Top of Text under study

A Graph3d is a container for one or more three dimensional geometric objects (Surfaces, Mesh3ds, and/or Slices) as well as global information about the graph. It will accept one or a list of Plotter objects or Plotter identifiers, or will try to complete generic connection(s) of its own if asked to plot without having been given a plotter specification.

<object list> is one or a sequence of 3d geometric objects. It makes sense sometimes to graph several such objects on one plot. By means of linking two or more objects (see description below), it is possible though somewhat difficult in PyNarcisse to plot two or more objects with different 3d/4d options, palettes, etc. on the same graph. PyGist does not allow this; however, in mesh plots which mix isosurfaces and plane slices, PyGist allows a split palette option, which shades the isosurfaces as if from a light source, but colors plane slices according to the specified function.

Bottom of Text under study

Action item A. Reproduce the listing word for word, from its first line through the line that contains "(160, 495).".

Top of Source data

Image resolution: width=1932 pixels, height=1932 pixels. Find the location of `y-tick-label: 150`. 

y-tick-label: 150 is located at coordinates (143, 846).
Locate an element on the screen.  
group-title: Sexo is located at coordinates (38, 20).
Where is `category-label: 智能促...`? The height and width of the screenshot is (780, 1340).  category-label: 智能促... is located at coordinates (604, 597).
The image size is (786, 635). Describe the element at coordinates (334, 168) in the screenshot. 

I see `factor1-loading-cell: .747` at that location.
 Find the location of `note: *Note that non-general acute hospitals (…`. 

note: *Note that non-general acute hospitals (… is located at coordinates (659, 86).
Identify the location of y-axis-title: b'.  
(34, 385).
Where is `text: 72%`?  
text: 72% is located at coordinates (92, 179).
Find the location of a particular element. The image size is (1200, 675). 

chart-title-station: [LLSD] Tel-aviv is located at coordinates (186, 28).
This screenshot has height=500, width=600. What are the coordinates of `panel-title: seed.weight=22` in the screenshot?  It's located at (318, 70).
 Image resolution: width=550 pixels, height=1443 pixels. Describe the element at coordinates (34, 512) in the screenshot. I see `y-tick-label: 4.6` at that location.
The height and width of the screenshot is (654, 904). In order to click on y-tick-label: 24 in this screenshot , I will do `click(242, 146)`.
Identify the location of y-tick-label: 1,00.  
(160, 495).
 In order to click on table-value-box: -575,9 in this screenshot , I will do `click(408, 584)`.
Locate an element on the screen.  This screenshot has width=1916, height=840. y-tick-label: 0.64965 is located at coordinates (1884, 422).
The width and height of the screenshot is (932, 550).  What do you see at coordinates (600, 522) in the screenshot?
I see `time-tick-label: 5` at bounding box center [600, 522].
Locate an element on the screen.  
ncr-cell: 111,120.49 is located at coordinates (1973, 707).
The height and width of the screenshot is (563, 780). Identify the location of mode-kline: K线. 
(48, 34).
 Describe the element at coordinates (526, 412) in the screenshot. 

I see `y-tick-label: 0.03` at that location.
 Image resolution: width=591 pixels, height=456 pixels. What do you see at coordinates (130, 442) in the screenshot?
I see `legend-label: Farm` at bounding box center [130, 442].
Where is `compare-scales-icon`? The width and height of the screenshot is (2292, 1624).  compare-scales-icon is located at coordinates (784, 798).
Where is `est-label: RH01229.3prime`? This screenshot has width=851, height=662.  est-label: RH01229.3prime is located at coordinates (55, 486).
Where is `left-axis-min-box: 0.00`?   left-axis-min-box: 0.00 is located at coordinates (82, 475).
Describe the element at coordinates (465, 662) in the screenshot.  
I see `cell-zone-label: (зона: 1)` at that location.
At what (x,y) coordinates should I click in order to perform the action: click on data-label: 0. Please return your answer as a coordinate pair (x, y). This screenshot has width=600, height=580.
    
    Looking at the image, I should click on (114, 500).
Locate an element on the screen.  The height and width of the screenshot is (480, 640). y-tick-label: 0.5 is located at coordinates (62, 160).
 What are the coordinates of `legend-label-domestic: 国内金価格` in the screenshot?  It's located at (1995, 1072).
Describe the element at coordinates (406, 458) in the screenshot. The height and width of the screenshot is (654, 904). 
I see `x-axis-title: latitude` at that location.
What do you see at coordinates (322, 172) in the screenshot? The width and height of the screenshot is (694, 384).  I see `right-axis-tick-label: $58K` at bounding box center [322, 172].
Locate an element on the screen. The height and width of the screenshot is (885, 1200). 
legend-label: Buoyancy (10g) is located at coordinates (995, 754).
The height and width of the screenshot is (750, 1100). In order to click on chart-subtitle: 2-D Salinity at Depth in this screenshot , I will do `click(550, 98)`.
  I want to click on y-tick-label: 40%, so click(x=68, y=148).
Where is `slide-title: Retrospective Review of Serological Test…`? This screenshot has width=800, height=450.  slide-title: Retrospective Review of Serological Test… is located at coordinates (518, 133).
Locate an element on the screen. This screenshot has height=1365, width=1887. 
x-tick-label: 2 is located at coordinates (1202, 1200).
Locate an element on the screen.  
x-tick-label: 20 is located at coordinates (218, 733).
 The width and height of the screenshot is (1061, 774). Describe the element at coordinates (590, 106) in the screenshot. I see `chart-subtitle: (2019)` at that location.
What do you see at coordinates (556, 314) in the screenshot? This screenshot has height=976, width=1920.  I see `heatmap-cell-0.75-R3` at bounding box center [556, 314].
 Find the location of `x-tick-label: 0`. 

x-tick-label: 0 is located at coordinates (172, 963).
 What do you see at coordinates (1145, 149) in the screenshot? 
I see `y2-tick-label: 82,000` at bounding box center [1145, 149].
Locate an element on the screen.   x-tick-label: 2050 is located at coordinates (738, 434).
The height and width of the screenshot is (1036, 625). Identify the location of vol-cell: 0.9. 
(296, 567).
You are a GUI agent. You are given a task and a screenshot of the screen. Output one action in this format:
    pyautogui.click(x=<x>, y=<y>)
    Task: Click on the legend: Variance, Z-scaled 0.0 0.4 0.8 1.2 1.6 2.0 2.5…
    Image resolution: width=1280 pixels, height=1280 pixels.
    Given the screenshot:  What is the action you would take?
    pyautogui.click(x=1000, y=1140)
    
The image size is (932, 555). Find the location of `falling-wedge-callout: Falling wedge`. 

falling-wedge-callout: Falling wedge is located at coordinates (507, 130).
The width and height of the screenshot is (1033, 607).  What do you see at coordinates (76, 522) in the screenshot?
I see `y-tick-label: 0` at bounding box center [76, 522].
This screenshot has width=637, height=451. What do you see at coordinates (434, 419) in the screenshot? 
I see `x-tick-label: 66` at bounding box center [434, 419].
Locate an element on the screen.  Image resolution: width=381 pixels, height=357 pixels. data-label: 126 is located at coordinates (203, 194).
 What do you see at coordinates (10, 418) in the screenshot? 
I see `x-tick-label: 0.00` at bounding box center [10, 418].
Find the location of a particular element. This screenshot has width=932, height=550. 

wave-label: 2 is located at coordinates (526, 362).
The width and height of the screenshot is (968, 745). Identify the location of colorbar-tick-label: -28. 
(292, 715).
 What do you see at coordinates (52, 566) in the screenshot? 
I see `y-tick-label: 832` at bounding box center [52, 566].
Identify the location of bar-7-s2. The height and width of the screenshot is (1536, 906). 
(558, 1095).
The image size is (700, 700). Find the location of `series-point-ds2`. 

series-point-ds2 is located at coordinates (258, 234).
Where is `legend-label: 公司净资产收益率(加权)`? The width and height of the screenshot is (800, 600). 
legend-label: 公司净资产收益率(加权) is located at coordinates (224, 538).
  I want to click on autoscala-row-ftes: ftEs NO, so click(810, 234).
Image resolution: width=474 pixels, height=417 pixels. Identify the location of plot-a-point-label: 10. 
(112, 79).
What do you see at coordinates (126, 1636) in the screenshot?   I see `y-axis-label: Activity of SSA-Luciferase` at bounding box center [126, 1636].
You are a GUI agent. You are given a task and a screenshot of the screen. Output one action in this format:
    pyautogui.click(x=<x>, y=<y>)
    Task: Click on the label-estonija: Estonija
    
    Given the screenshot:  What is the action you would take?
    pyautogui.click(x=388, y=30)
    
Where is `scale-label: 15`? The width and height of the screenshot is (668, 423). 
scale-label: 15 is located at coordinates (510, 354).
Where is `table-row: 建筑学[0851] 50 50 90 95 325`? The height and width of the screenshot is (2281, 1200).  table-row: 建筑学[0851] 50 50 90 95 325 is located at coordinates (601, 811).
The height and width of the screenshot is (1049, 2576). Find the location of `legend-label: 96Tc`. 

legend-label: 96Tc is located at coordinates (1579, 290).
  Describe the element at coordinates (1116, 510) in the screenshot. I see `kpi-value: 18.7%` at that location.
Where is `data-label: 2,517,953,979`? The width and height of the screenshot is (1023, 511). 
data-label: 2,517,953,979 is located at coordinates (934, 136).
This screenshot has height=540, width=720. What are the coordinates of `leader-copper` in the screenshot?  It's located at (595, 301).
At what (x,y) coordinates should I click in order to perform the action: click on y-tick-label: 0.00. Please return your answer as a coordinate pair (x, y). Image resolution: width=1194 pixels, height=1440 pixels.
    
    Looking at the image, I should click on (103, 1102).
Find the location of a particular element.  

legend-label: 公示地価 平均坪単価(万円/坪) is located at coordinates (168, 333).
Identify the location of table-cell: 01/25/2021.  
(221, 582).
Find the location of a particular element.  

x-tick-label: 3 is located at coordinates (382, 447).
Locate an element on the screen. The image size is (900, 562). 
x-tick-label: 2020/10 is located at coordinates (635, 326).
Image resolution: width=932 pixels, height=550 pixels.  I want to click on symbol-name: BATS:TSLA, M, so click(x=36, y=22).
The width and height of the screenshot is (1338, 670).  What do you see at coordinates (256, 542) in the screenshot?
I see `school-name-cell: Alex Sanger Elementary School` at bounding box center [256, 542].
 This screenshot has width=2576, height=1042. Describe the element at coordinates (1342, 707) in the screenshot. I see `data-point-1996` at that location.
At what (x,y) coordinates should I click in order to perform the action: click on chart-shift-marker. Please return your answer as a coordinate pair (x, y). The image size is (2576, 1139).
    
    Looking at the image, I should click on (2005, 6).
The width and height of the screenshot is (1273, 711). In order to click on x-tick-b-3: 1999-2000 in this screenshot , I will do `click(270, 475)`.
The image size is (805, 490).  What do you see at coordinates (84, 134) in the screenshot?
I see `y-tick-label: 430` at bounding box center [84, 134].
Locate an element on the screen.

Bottom of Source data

Action item B. Quote the Graph3d description from "A Graph3d is" to "a plotter specification.".

Task answer A.
Image resolution: width=1932 pixels, height=1932 pixels. Find the location of `y-tick-label: 150`. 

y-tick-label: 150 is located at coordinates (143, 846).
Locate an element on the screen.  
group-title: Sexo is located at coordinates (38, 20).
Where is `category-label: 智能促...`? The height and width of the screenshot is (780, 1340).  category-label: 智能促... is located at coordinates (604, 597).
The image size is (786, 635). Describe the element at coordinates (334, 168) in the screenshot. 

I see `factor1-loading-cell: .747` at that location.
 Find the location of `note: *Note that non-general acute hospitals (…`. 

note: *Note that non-general acute hospitals (… is located at coordinates (659, 86).
Identify the location of y-axis-title: b'.  
(34, 385).
Where is `text: 72%`?  
text: 72% is located at coordinates (92, 179).
Find the location of a particular element. The image size is (1200, 675). 

chart-title-station: [LLSD] Tel-aviv is located at coordinates (186, 28).
This screenshot has height=500, width=600. What are the coordinates of `panel-title: seed.weight=22` in the screenshot?  It's located at (318, 70).
 Image resolution: width=550 pixels, height=1443 pixels. Describe the element at coordinates (34, 512) in the screenshot. I see `y-tick-label: 4.6` at that location.
The height and width of the screenshot is (654, 904). In order to click on y-tick-label: 24 in this screenshot , I will do `click(242, 146)`.
Identify the location of y-tick-label: 1,00.  
(160, 495).

Task answer B.
A Graph3d is a container for one or more three dimensional geometric objects (Surfaces, Mesh3ds, and/or Slices) as well as global information about the graph. It will accept one or a list of Plotter objects or Plotter identifiers, or will try to complete generic connection(s) of its own if asked to plot without having been given a plotter specification.